Put in simple English that means: if there’s a boot in your face, it belongs to somebody on the step just above you. Of course, he’s only acting under orders and threats from someone higher up. That person is the one really responsible for grinding your face, but he doesn’t want to get his boots dirty by doing the job himself.
So don’t waste too much energy blaming the guy who’s got his boot in your face. Don’t tell him what a #@$*! he is; that won’t help. And if you start shouting imaginative abuse about his parentage, you run the risk of turning a momentary confrontation into a life-long feud.
Remember that he’s only one step higher than you in the pecking order, which means there is a whole chain of booted feet and vulnerable faces right up to the Number One Villain and your immediate tormentor is almost as low on the ladder as you are, so he lives under the same threat as you do. Insulting and angering him isn’t just a waste of breath; it creates more conflict where we should be trying to open his eyes to his situation and show him we should be allies against Number One.
If he does the same to the guy whose boot is poised over his face, we’ve started a process that is the opposite of the “trickle-down” you’ve heard development economists talking about. “Trickle down” means that if we patiently watch while our betters gorge themselves on T-bone steak and dessert smothered with ice cream, all washed down with exotic imported booze, then our waiting will eventually be rewarded by some of the good things off the chefs’ table trickling down to us.

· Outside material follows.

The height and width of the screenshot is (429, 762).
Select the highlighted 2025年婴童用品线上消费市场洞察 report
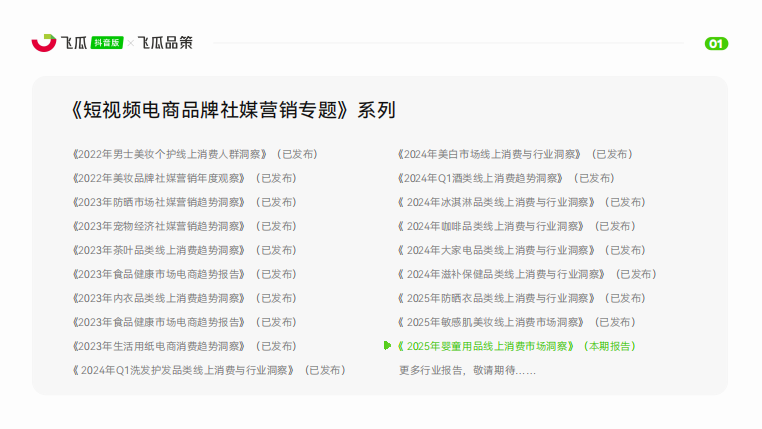(x=486, y=346)
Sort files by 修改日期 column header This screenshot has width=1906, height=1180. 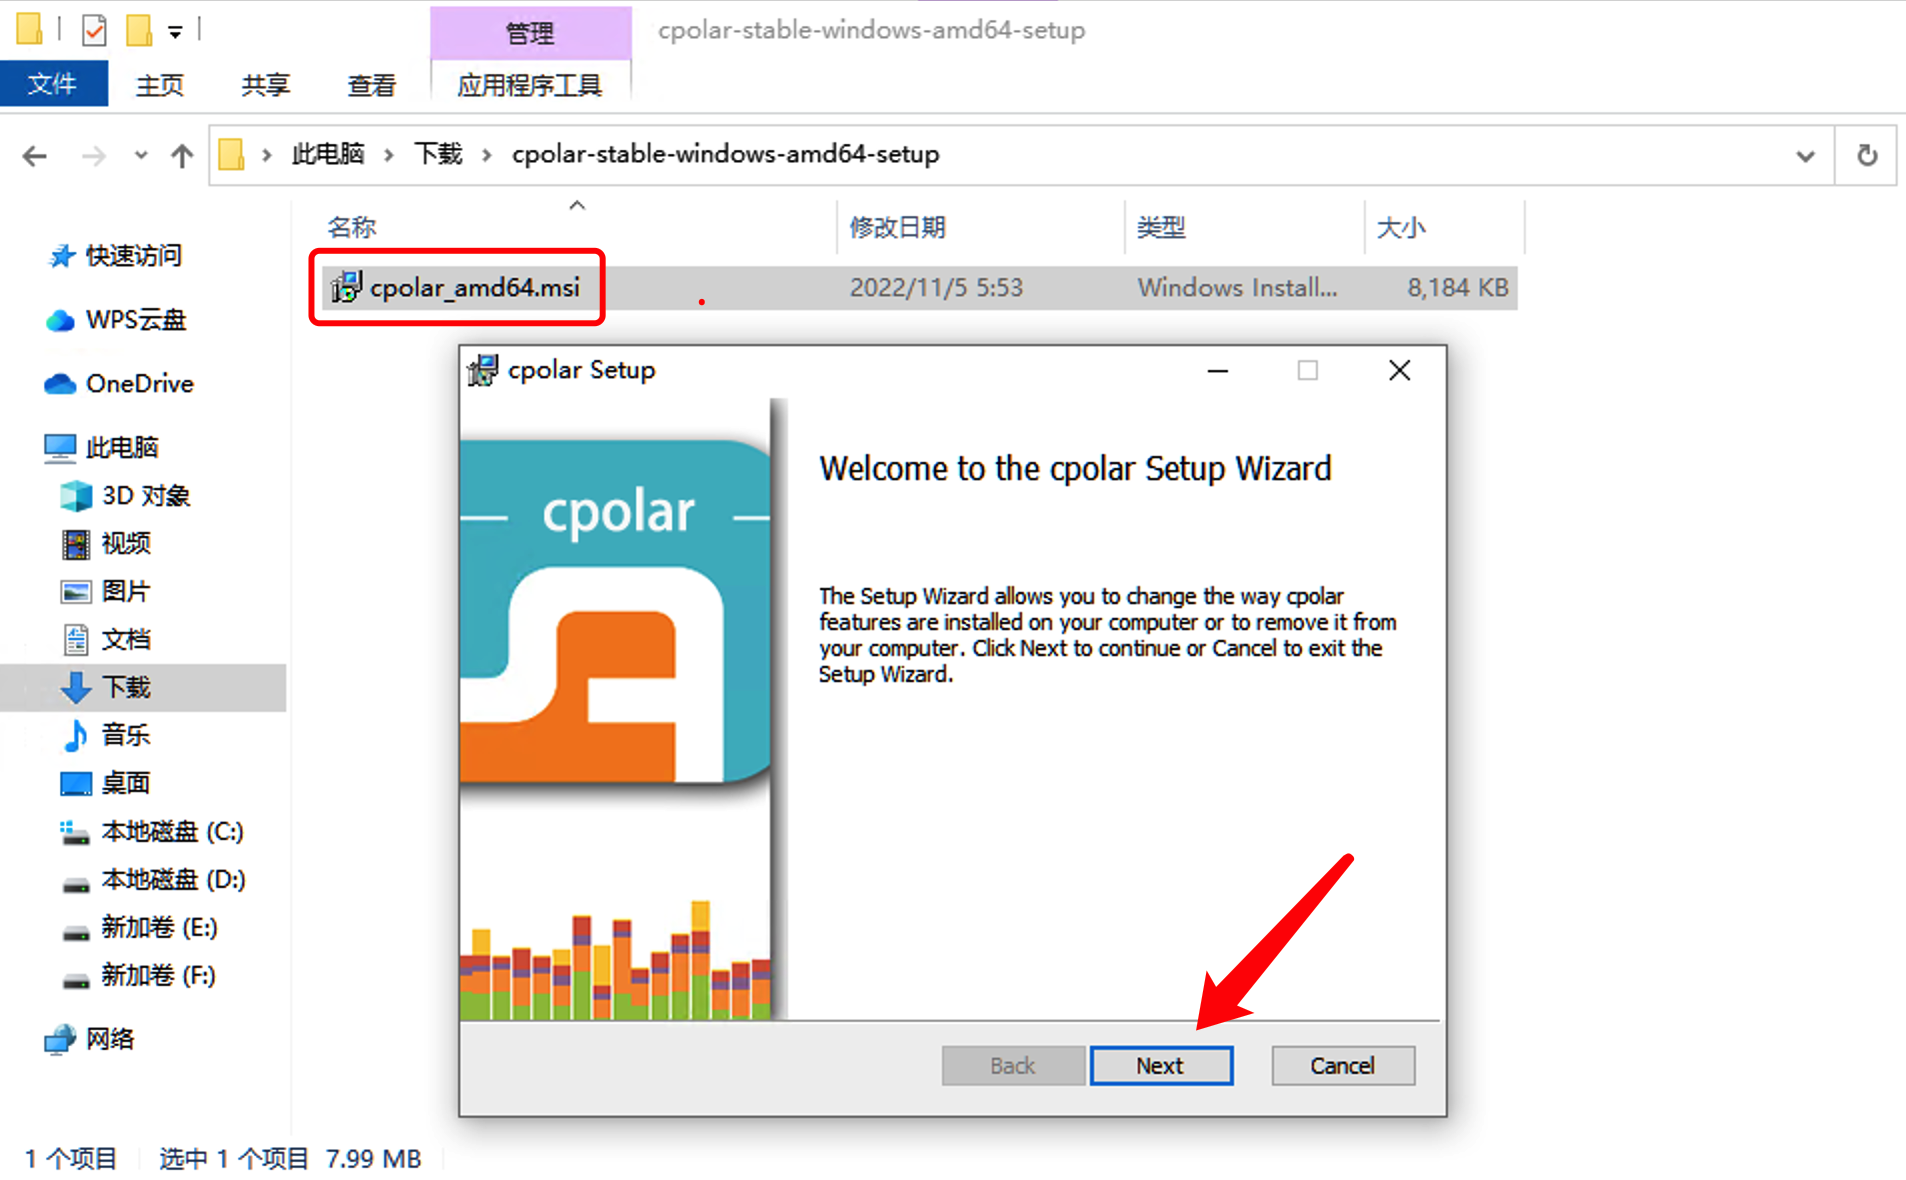point(897,227)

Nobody’s ever seen it happen, but who can contradict a PhD in economics?
On the other hand, “trickle up” peace-making has been proved to work by people like Mahatma Gandhi and Martin Luther King, although it is hard labour.
The people who profit by getting us to fight each other know that they need to put a distance between us and their enemies. The distance can be measured in kilometres, as when an ordinary young man is told to drop bombs from 10km above people he has no personal quarrel with. Or it can be the psychological distance between us and people who are different.
Normal people don’t enjoy hurting others. That is why every Evil Empire there has ever been needed to persuade ordinary decent people to do some very evil deeds. It starts with telling us that “they aren’t like us” because they eat disgusting things like snails and frogs. It develops by telling us they don’t share our moral values. In the end the bosses have got a lot of decent ordinary people believing that if they don’t kill, maim or drive away the “enemy” he’ll do something much worse to them or their wives and children.
Even then, fighters have to go through drills and rituals to make them able to do inhuman things. That’s why they use all the slogan shouting, war cries, war drums and less subtle methods like booze and mbanje. The idea is to make their soldiers less than human so than can do deeds which are less than human.
The answer is: take every opportunity to look your potential enemy in the eyes to show you recognise he is human. That makes it a lot more difficult for him to dehumanise us. Once we accept each other as human, then we can turn together to persuade the next guy up the ladder of command. We don’t need to convert the big villain; long before that, we’ll have turned so many of his minions that nobody will obey his evil orders. That doesn’t only make him think, it prevents him doing harm while he thinks.